The next version of the FIDL IR should be organized around canonical names
rather than original names, but the original name will be available as a
field on declarations.
If we can eliminate the use of unmodified names in generated bindings then
the original names can be dropped from the IR.
## Ergonomics
This codifies constraints on the FIDL language that exist in practice.
## Documentation and Examples
The FIDL language documentation would be updated to describe this constraint.
It would be expanded to include much of what's in the
[Design](#design) section above.
Because this proposal simply encodes existing practice, examples and
tutorials won't be affected.
## Backwards Compatibility
Any existing FIDL libraries that would fall afoul of this change violate our
style guides and won't work with many language bindings.
This does not change the form of identifier that is used to calculate ordinals.
## Performance
This imposes a negligible cost to the front-end compiler.
## Security
No impact.
## Testing
There will be extensive tests for the canonicalization algorithm
implementation in `fidlc`.
There will also be `fidlc` tests to ensure that errors are caught when
conflicting identifiers are declared and to make sure that the original names
must be used to refer to declarations.
## Drawbacks, Alternatives, and Unknowns
One option is to do nothing.
Generally we catch these issues as build failures in non-C++ generated bindings.
As Rust is used more in `fuchsia.git`, the chance of conflicts slipping
through to other petals is lessened.
And these issues are already pretty rare.
The canonicalization algorithm is simple but has one unfortunate failure case
&mdash; mixed alphanumeric words in UPPER_SNAKE_CASE identifiers might be
broken.
For example `H264_ENCODER` `h264_encoder` but `A2DP_PROFILE`
`a2_dp_profile`.
This is because the algorithm treats digits as lower-case letters.
We have to break on digit-to-letter transitions because `H264Encoder` should
canonicalize as `h264_encoder`.
Identifiers with no lower-case letters could be special cased &mdash; only
breaking on underscores &mdash; but that adds complexity to the algorithm and
perhaps to the mental model.
The canonical form could be expressed as a list of words rather than a
lower_camel_case string.
They're equivalent and in practice it's simpler to manage them as a string.
We could use identifiers' canonical form when generating ordinals.
That would make this a breaking change for no obvious benefit.

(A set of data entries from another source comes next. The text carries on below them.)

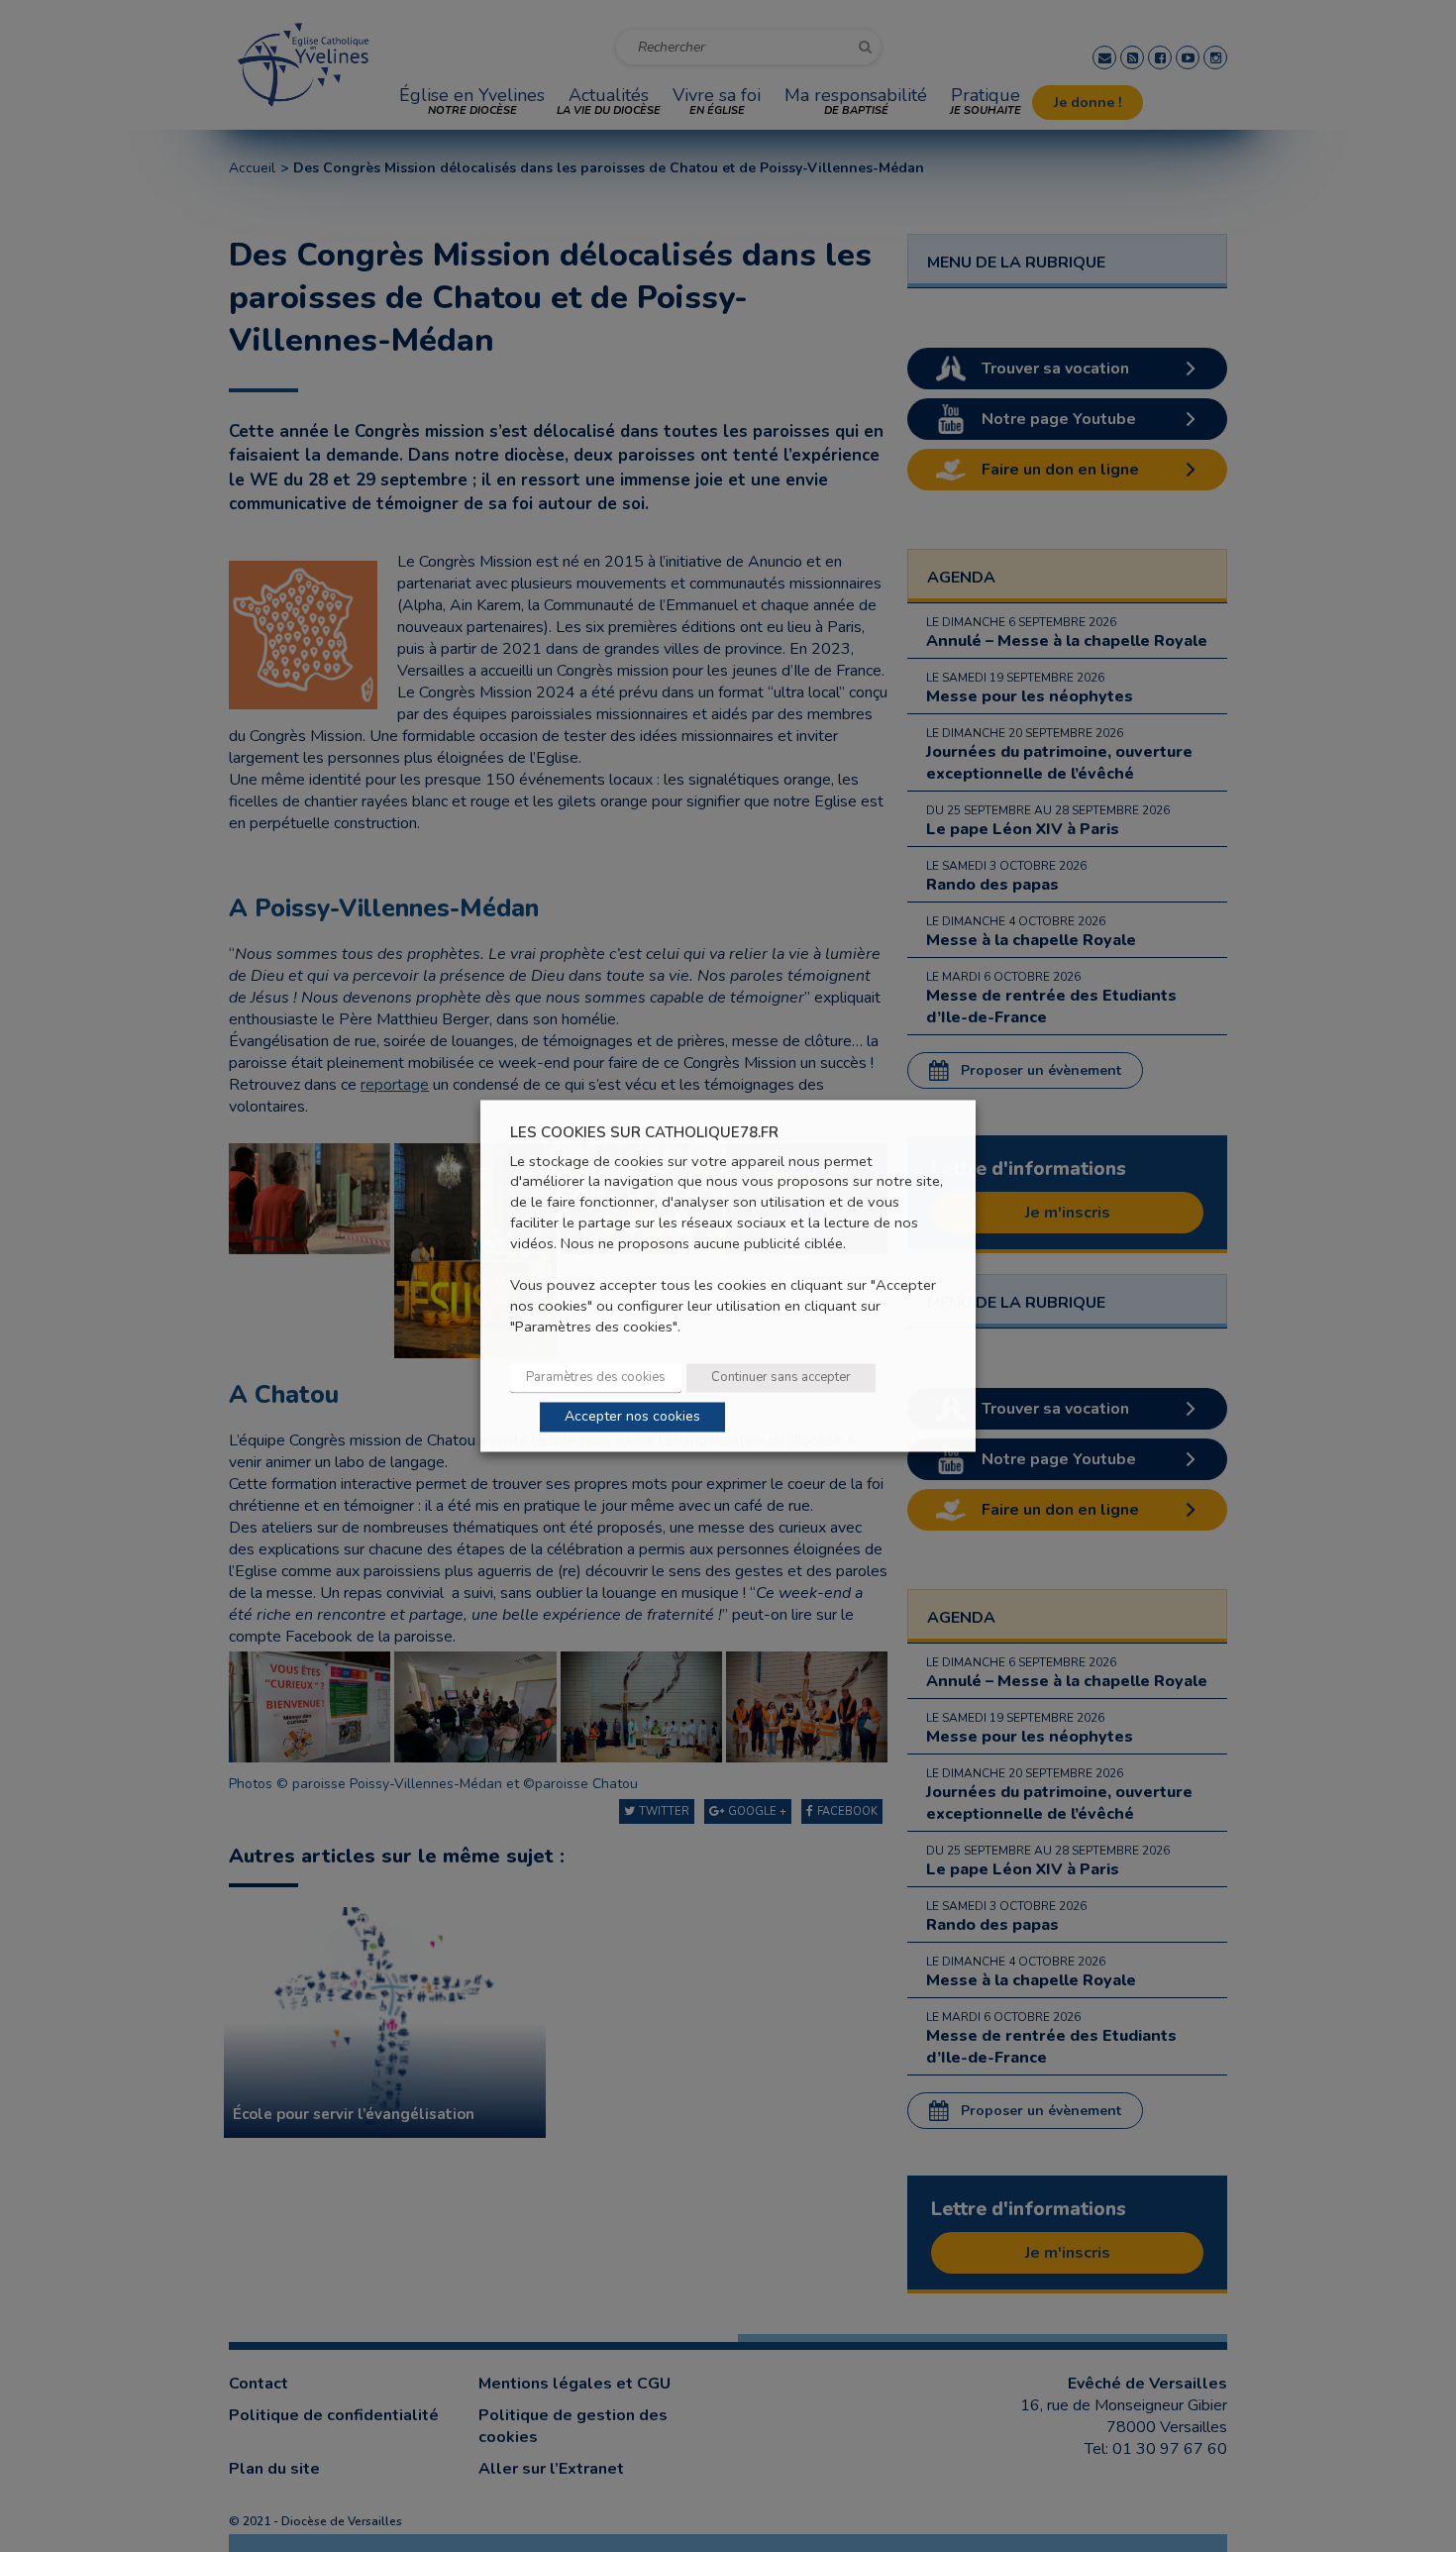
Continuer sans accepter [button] (781, 1378)
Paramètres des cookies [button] (596, 1378)
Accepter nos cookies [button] (632, 1417)
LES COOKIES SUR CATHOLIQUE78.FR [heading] (644, 1132)
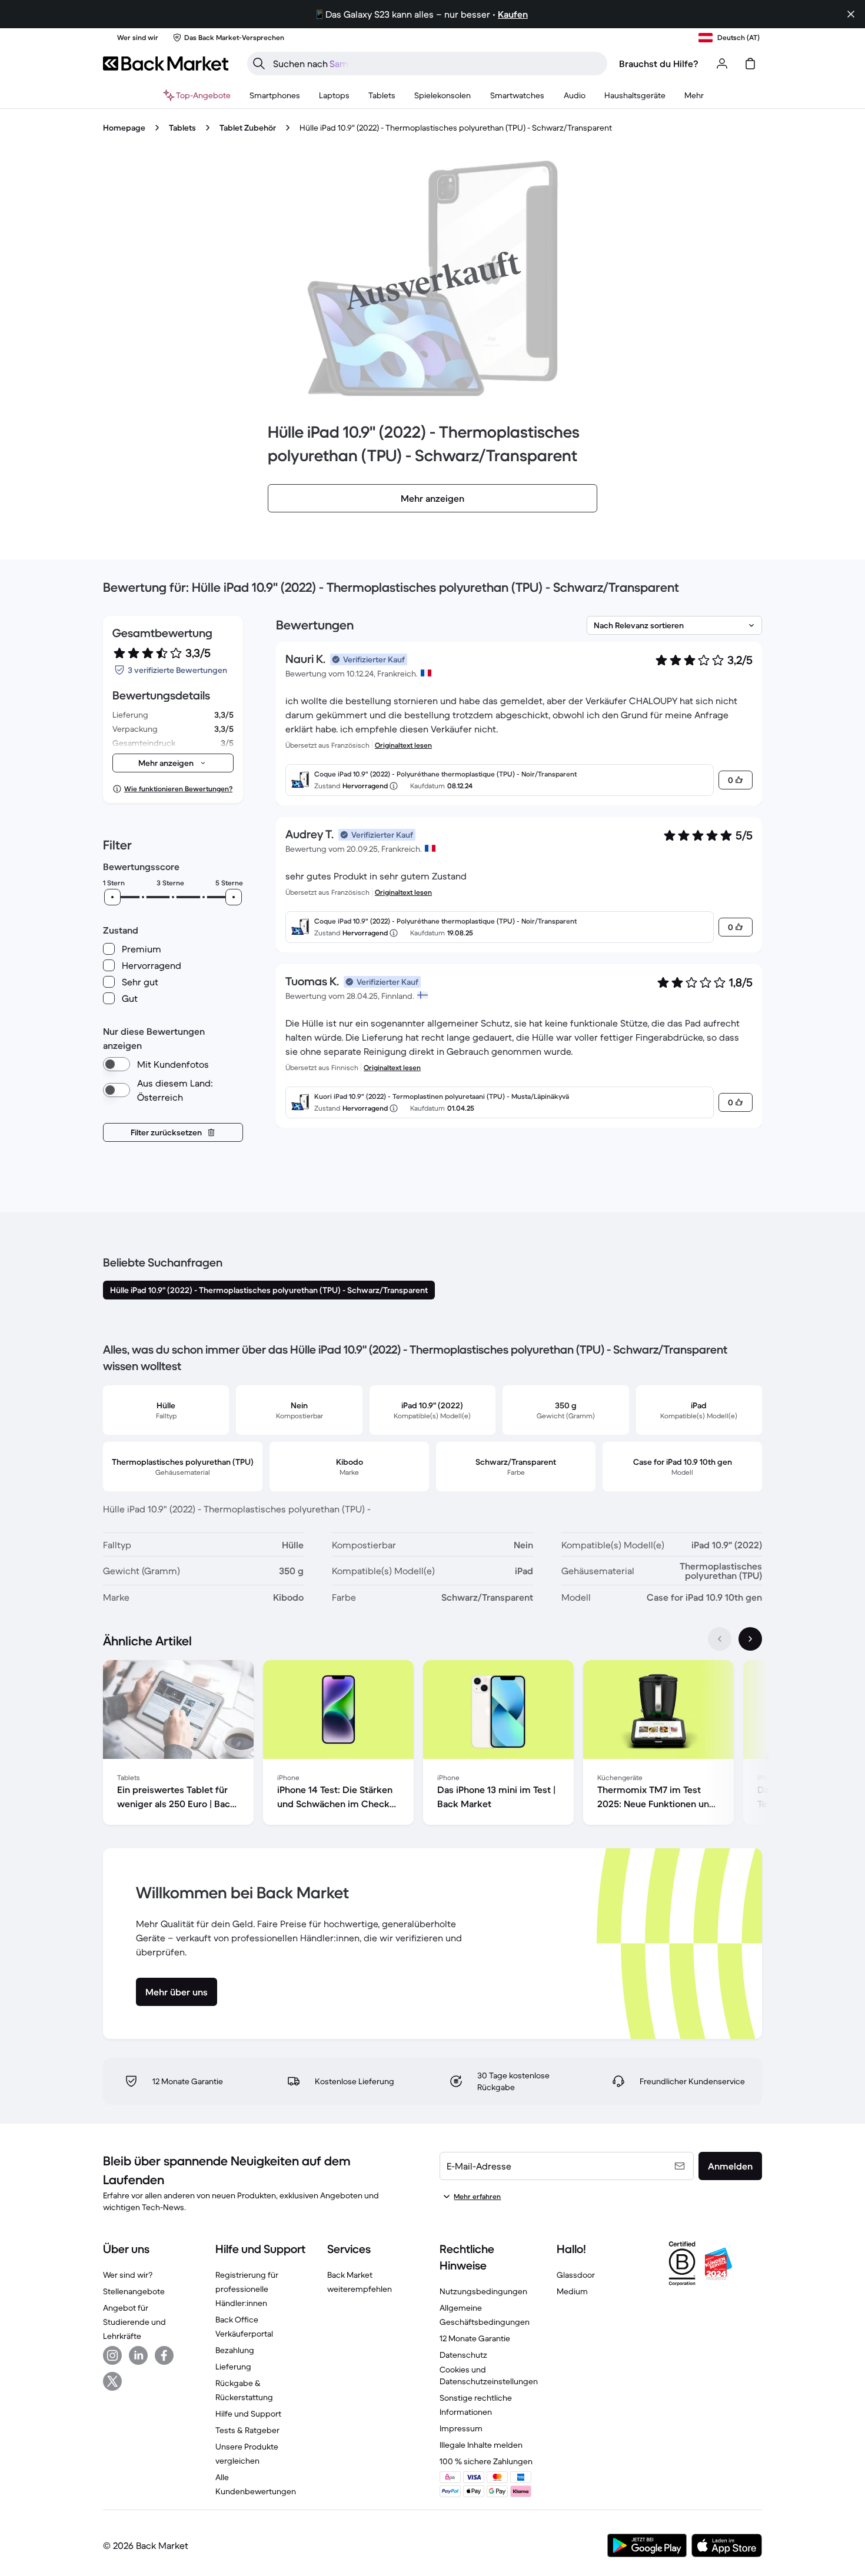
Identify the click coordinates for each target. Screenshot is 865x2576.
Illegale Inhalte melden (481, 2445)
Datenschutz (463, 2355)
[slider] (112, 897)
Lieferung (233, 2366)
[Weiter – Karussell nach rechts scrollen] (750, 1639)
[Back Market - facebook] (164, 2355)
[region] (432, 1745)
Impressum (461, 2428)
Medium (572, 2291)
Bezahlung (234, 2350)
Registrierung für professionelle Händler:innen (246, 2289)
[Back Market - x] (112, 2381)
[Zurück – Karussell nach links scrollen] (719, 1639)
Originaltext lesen (403, 745)
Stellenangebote (134, 2291)
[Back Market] (165, 63)
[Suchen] (258, 63)
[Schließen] (850, 14)
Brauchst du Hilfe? (658, 63)
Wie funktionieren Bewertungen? (178, 788)
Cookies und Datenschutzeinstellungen (489, 2375)
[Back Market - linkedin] (138, 2355)
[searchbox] (437, 63)
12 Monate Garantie (475, 2338)
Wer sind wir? (127, 2275)
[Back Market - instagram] (112, 2355)
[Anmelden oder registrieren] (722, 63)
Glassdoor (576, 2275)
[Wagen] (750, 63)
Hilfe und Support (248, 2413)
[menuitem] (274, 95)
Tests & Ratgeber (247, 2430)
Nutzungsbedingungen (483, 2291)
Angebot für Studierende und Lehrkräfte (134, 2321)
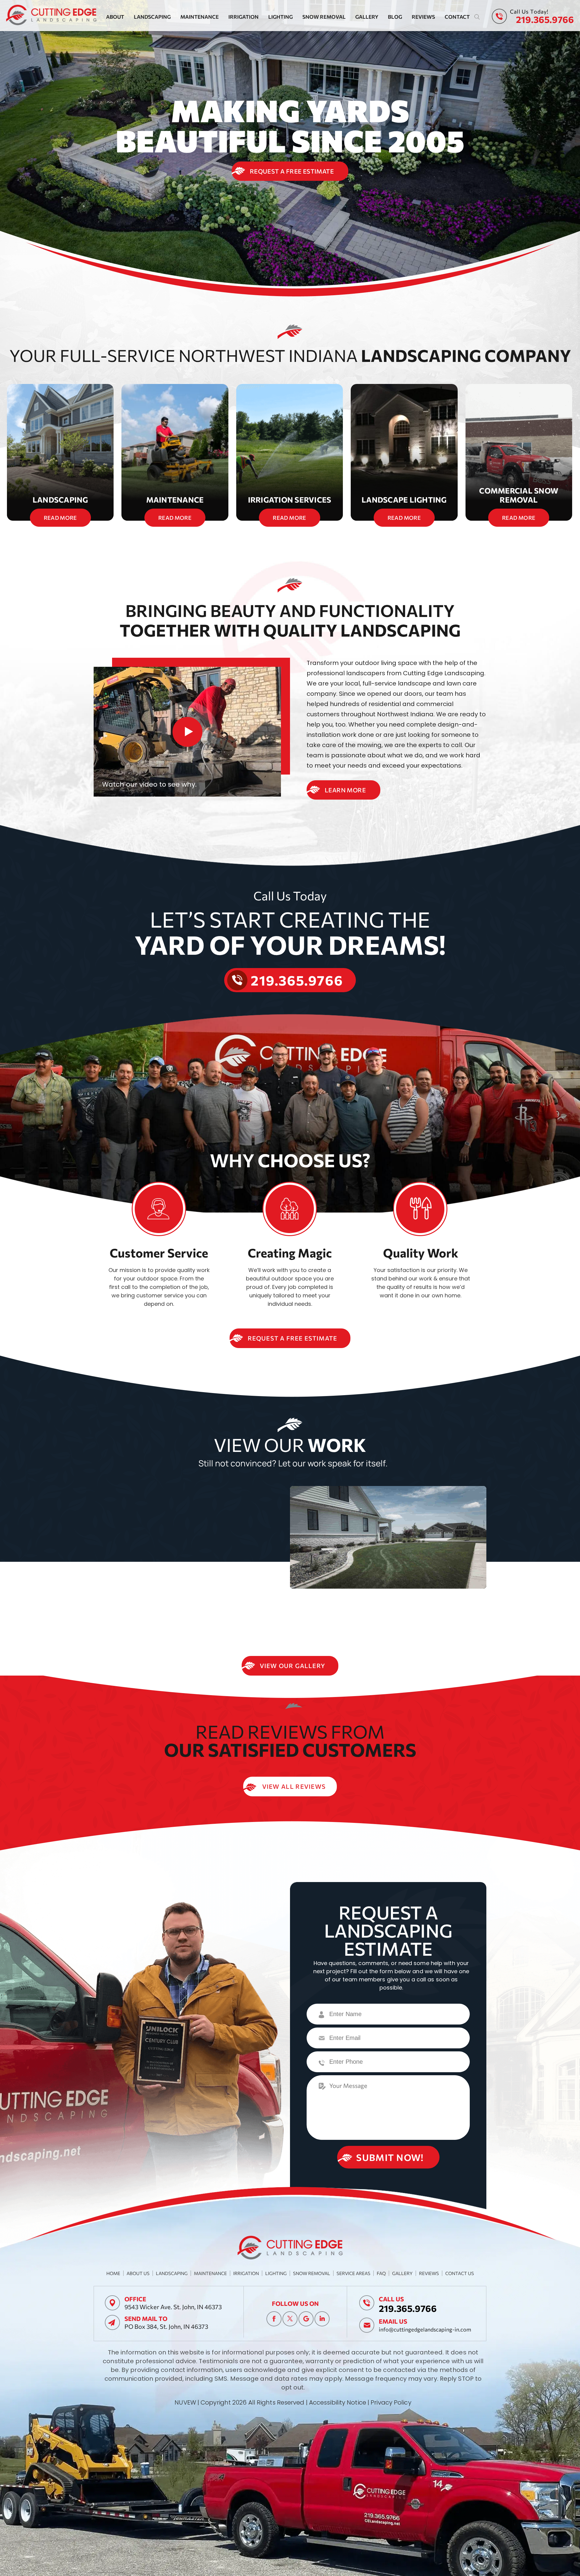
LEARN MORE (345, 790)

If there is an ordinal-breaking flag day in the future then we could
consider that change then.
## Prior Art and References
In proto3 similar rules are applied to generate a `lowerCamelCase` name
for JSON encoding.
-------------------------
##### Footnote1
until a new version of the IR schema which would likely carry names with
additional structure, rather than the fully-qualified name as it exists
today.